Always use a qualified business attorney to help you pursue the purchase of a restaurant. There is a reason, or several reasons, why a restaurant owner chooses to market his or her restaurant for sale. A business attorney will be able to spot potential legal issues involved in the purchase, advise you as to your liabilities upon purchase, and help you structure a suitable business entity, such as an LLC or corporation, for the acquisition.

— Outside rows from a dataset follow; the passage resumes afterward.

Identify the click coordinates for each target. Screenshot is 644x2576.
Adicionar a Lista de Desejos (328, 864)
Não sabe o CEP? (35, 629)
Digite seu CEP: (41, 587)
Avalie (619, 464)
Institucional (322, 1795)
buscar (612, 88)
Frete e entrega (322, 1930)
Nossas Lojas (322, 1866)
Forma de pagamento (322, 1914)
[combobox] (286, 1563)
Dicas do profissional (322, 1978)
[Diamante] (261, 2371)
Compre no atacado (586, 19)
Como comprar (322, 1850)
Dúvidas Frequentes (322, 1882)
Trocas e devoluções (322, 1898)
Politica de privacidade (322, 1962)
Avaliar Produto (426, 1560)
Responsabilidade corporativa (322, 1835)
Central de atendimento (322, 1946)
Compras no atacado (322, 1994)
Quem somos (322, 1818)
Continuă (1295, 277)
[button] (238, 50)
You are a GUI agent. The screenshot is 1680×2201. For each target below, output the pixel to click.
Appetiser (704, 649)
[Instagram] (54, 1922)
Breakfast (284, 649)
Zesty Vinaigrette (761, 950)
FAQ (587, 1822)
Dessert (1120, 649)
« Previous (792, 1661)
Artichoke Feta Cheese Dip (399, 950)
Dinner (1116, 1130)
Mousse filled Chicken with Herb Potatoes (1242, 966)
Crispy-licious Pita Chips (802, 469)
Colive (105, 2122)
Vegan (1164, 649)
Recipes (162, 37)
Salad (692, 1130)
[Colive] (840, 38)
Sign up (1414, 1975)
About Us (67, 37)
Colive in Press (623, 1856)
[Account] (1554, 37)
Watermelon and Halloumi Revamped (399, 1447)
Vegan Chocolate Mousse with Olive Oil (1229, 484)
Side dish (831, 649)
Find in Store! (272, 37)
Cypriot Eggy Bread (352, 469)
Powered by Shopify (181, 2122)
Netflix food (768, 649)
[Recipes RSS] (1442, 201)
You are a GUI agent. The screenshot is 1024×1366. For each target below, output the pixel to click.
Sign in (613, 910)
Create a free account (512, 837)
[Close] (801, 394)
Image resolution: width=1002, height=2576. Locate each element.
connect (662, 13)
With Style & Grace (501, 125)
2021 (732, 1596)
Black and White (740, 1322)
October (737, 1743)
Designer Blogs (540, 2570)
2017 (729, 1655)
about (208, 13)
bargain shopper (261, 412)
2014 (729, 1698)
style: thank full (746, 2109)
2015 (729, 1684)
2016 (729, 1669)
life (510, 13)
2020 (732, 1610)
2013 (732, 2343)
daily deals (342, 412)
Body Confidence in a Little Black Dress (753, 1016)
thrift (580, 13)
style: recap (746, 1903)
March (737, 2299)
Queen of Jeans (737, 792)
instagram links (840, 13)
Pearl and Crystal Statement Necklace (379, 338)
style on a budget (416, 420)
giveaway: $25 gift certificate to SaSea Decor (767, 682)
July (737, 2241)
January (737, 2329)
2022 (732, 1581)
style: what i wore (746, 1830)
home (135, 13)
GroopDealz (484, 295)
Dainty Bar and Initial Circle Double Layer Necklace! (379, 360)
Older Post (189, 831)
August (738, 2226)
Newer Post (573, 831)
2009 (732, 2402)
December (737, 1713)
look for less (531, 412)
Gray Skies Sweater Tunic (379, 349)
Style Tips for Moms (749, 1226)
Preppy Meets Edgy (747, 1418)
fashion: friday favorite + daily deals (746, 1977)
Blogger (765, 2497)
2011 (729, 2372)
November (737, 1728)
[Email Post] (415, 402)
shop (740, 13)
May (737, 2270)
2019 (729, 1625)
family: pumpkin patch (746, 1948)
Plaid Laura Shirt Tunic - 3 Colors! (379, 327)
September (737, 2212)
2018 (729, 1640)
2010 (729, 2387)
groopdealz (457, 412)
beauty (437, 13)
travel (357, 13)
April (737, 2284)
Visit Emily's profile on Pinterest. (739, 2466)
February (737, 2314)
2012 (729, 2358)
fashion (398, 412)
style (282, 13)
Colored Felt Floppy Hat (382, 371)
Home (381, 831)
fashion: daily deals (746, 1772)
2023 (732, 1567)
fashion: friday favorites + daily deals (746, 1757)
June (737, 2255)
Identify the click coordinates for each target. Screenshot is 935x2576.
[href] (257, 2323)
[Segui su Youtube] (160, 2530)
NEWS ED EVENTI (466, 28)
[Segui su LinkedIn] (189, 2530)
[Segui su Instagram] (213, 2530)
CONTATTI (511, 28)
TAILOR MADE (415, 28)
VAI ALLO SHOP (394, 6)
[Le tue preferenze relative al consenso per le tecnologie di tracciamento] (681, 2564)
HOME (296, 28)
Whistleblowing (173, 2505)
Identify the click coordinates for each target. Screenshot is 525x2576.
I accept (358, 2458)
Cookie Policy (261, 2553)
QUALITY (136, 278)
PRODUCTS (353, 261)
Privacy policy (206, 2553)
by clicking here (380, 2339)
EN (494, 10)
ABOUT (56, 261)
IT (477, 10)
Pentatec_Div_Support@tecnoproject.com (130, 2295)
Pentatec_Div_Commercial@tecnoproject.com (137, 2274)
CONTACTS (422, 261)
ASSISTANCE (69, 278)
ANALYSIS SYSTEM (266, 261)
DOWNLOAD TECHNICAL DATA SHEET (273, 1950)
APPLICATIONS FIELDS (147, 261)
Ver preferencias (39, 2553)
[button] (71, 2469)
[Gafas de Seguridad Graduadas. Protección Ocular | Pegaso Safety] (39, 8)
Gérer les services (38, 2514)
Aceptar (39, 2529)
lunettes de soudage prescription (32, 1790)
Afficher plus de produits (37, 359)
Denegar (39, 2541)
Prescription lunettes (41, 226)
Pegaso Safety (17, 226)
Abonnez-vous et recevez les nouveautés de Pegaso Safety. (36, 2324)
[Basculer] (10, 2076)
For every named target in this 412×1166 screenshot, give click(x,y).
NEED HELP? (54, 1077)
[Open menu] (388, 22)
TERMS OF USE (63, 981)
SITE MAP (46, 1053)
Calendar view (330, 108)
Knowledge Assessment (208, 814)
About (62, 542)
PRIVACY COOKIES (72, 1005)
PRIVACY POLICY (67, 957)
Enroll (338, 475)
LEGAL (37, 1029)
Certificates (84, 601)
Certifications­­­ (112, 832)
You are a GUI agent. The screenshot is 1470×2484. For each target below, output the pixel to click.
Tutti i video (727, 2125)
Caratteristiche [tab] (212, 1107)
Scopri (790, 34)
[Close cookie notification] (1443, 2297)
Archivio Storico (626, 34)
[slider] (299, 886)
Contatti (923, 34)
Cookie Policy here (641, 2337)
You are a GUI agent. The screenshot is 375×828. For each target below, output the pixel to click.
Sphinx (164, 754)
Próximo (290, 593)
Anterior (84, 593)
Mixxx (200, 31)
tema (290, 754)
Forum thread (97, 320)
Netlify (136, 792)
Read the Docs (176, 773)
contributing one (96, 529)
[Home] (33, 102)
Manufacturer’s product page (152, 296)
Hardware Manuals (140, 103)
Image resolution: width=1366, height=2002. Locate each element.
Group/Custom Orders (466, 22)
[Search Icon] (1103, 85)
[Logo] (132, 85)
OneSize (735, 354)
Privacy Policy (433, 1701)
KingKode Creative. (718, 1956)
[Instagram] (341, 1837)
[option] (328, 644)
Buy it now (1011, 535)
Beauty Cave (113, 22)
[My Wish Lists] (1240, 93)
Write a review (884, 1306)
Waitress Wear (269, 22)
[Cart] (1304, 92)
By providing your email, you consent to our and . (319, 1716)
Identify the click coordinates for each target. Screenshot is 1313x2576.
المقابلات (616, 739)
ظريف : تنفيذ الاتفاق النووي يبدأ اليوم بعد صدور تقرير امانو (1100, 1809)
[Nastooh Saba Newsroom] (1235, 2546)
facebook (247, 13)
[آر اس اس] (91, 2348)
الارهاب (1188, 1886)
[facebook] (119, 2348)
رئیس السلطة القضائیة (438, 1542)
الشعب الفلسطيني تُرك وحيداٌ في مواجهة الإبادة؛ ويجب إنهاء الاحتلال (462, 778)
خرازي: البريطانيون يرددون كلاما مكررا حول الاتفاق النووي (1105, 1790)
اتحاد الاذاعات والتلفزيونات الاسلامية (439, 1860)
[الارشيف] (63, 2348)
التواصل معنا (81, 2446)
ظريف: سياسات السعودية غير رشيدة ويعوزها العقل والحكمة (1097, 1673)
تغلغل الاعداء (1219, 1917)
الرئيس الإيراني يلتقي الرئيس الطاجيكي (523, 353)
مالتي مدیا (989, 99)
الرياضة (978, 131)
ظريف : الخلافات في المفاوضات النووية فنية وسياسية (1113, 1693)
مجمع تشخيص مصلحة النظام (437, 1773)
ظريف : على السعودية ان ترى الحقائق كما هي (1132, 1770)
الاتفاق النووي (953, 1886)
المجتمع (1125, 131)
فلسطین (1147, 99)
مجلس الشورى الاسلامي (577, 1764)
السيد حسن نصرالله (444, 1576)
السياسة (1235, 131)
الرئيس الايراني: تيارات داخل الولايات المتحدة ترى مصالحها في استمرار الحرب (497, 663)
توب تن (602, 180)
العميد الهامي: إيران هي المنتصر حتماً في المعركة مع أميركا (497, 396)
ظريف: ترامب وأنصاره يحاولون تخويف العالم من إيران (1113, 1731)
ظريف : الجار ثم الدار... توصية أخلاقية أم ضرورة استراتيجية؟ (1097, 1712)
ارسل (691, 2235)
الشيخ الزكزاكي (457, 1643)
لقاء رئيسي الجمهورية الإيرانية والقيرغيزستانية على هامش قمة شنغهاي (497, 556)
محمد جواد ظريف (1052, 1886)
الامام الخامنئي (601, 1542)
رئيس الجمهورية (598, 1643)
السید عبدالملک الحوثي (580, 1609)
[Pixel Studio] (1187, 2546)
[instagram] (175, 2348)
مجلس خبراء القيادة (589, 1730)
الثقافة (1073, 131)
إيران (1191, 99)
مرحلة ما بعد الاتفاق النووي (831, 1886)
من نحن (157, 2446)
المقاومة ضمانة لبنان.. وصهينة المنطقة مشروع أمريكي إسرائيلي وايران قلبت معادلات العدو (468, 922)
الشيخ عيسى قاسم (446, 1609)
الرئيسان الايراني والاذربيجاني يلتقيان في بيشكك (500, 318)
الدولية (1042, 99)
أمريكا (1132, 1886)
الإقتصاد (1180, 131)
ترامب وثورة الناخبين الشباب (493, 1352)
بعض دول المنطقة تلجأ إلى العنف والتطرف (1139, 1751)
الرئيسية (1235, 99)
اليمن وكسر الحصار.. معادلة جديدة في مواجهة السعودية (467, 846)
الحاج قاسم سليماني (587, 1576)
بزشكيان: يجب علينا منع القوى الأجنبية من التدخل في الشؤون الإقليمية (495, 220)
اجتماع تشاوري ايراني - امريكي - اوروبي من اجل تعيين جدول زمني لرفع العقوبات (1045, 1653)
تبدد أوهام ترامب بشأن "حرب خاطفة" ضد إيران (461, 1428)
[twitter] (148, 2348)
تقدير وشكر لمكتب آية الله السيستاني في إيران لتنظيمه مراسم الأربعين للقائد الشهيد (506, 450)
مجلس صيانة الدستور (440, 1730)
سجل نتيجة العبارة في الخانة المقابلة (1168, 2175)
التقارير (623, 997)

Perform your due diligence. Have your attorney help you ascertain whether there are any outstanding or existing liabilities relating to the business, such as unpaid overtime for staff or health code violations. Are workers fully documented? Have detailed employee files been created? Are any employees being misclassified as independent contractors? Have sales taxes been paid? These are all questions you must ask yourself (and your attorney). If there are existing liabilities, one solution may be to purchase only the assets of the restaurant and not the liabilities. In other words, don't buy the business, just buy the assets. For example, using an asset purchase agreement, acquire the location, equipment, name, inventory, and goodwill. Form a business structure, commonly an LLC, to purchase these assets. Employees, in most cases, are terminated at the end of their last day under old ownership and hired by the new LLC the next day. However, if taking this approach, be conscious of non-compete laws in the State of California (discussed below).
Negotiate a non-compete clause if a) you intend to purchase the business (not just the assets); b) the seller is an LLC or corporation; and c) you intend to purchase substantially all of the seller's shares or interests. Otherwise, the non-compete clause will likely be unenforceable under State law. This can be a major issue for new business owners. If the seller has the legal right to open a competing restaurant next-door, this is something that you should be aware of before you purchase.
Obtain approval from the California Alcoholic Beverage Control (ABC). You cannot simply purchase a liquor license. You must first obtain ABC approval for transfer of the license. This is a time-consuming and somewhat complex process. Transfers are closely scrutinized by the ABC and there is often a 55-65-day waiting period. Transfers cannot occur for at least 30 days. It is, however, possible to receive a temporary permit pending final approval of the transfer. ABC approval may be used as a condition in the asset purchase agreement allowing you to "back out" of the deal if approval cannot be obtained.
Use a letter of intent or memorandum of understanding to outline the terms of the transaction. If appropriate or desired, ensure with your attorney that the document is binding pending execution of a complete asset purchase agreement. This will, in effect, preserve your right to purchase the restaurant, even if another buyer makes an offer.
If this much has not been made clear, there are several key legal issues to consider before you purchase a restaurant. Always seek the advice of qualified tax and legal professionals before acquiring any restaurant business.